Sex and intimacy in the workplace
Despite being illegal and prohibited by laws of many countries, sex and intimacy is still a very much alive in our work places just as if is legal (Achampang, 34). This discussion focuses on whether our response to the problem of sexual harassment in the workplace is still inadequate; or whether our response has in some sense done more harm than good. This is in an attempt to establish whether the measures taken to prevent sexual harassment in the workplace are adequate and if not, what can be done to step up those measures.
Sexual harassment in the workplace by definition is any form of sexual advance which is unwelcome or uncalled for which tends to interfere with a person’s output at work by intimidating such a person or creating an uncomfortable working environment. Before we shift our focus on the measures that are taken to prevent sexual harassment in the workplace and whether these measures are adequate let us first examine some of the major causes of sexual harassment. It is believed that is more effective to deal with the root cause of a problem as opposed to addressing when it has already taken place.
Focusing on the causes of sexual harassment would help in knowing the best method and ways to prevent the same from happening. Researchers have termed the establishment of causes of sexual harassment in the workplace as one of the most difficult thing to do. The reason is because colleagues at work share common interest and therefore it becomes difficult to draw a line between normal work relations and sexual relations which may then culminate to sexual harassment (Achampang, 76-80). Teamwork and support for each other in workplaces is a common phenomenon.
So just when do you judge that the teamwork work or the support among colleagues is going toot far and come to the conclusion that one of the colleagues is harassing the other sexually? Research carried out by scholars indicate that the closeness that exist either between colleagues at work or employees and employers play a major role in sexual harassment in workplaces. People cross professional lines and boundaries and go overboard perhaps without full knowledge that they are doing so because of the ordinary relationship of closeness and team work that exist between colleagues at work (Solotoff, 60-64).

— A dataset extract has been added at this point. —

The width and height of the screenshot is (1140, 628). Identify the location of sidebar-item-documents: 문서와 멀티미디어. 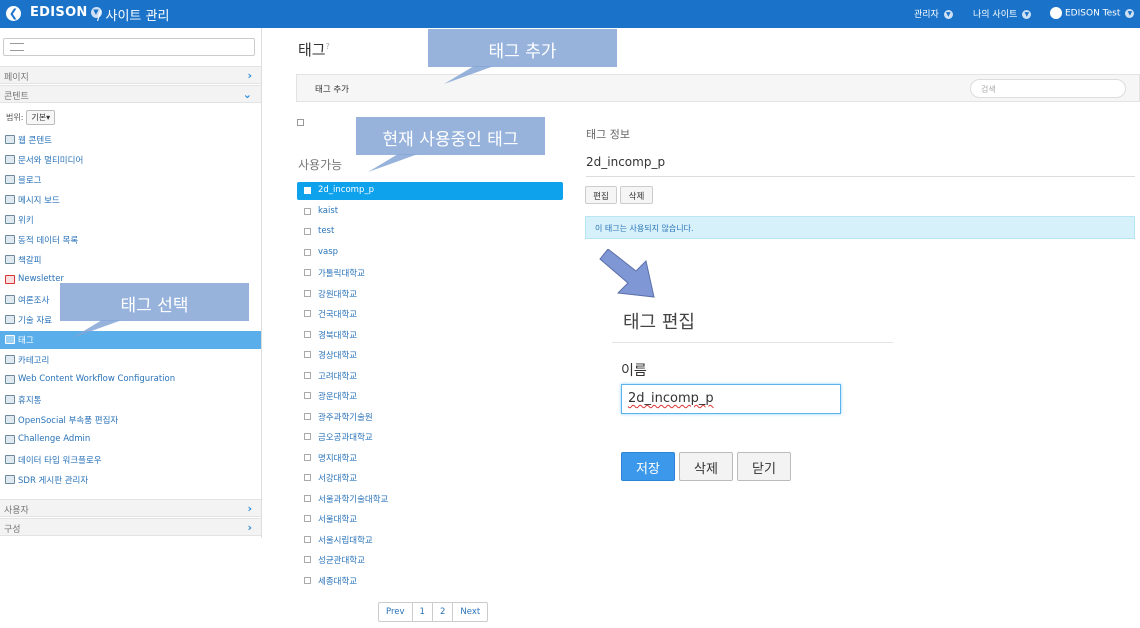
(130, 160).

Hostile working environments which are cause by poor management skills at work are also said to play a key role in bringing about sexual harassment in the workplace. Personal problems especially those that are marital related like divorce or an abusive spouse are also said to be major causes of sexual harassment at the workplace (Solotoff, 80-82). There is no profession that does not experience or is not prone to sexual harassment. Equally there is no gender that cannot face sexual harassment.
However, according to a research conducted, statistics indicate that women are more prone to sexual harassment than their male counterparts. The research also reveals that women are more likely to be harassed in fields which are believed not be their areas of specialization. For example a woman working in fire department or engineering departments which are believed to be fields of men are more prone to sexual harassment than a woman in a white collar job. Due the fact it is not easy to clearly establish when sexual harassment takes place in a workplace scenario it is equally difficult to curtail the behavior.
However let us look at some of the measures that are taken or those that ought to be taken. This discussion will also focus on whether the measures that are taken are sufficient to curb this unethical behavior. Some of these measures include creation of an atmosphere or work environment of understanding and respect. The elements of understanding and respect are mutual in this case so that both the employer and the employee and among the employees themselves there ought to be respect and understanding regardless of one’s rank (Achampang, 85-87).
Another very effective measure is to make it clear from the beginning when a person joins the company that the organization does not tolerate any form of discrimination. It is also important for the management of the organization to spell out clearly disciplinary actions that are to be taken against any person who engages in such behavior which action should be severe. Another measure that is taken although many organizations are not keen on it is to ensure that a step or an action is taken as soon as it is discovered that sexual harassment is taking place.
Ignoring such a problem only makes it worse. Communication is a key factor in preventing sexual harassment at the workplace. Employers need to frequently talk with their employees in order to know exactly what is happening. There should not be a big gap between the employer and the employees as this will facilitate effective communication. Consequently employees are likely to open up and speak out what has been happening in the office (Solotoff, 109-110).
Another important measure is to come up with a policy as an organization which deals with matters of sexual harassment so that should it occur then the management knows exactly how to deal with it. Failing to come up with such a policy may increase sexual harassment in places of work as employees are likely to undermine the seriousness of the consequences. Proper training by the management of an organization on how to deal with matters related to sexual harassment must also be clear as a means of dealing with sexual harassment in the workplaces.
It must always be remembered that sexual harassment is not a problem of the victim alone but also an organizational problem. It must therefore be dealt with the magnitude it deserves. Having looked at some of the measures that organizations take to curb the vice of sexual harassment in the workplaces the question that still lingers in the minds of many is are these measures really sufficient in curbing the vice? Is there more that can be done to reduce sexual harassment in the workplace?
This has been a controversial debate for a long time with many feeling that these measures have not been sufficient enough in curbing the vice (Achampang, 93-97). In my opinion I feel that the measures per se are enough. Perhaps the problem is lack of proper implementation by the management of organization. If the management of organizations took these measures seriously and effected them properly then there would be a difference. It is therefore a challenge to the management of organizations to ensure that more effort is put in the implementation of these measures to make them effective.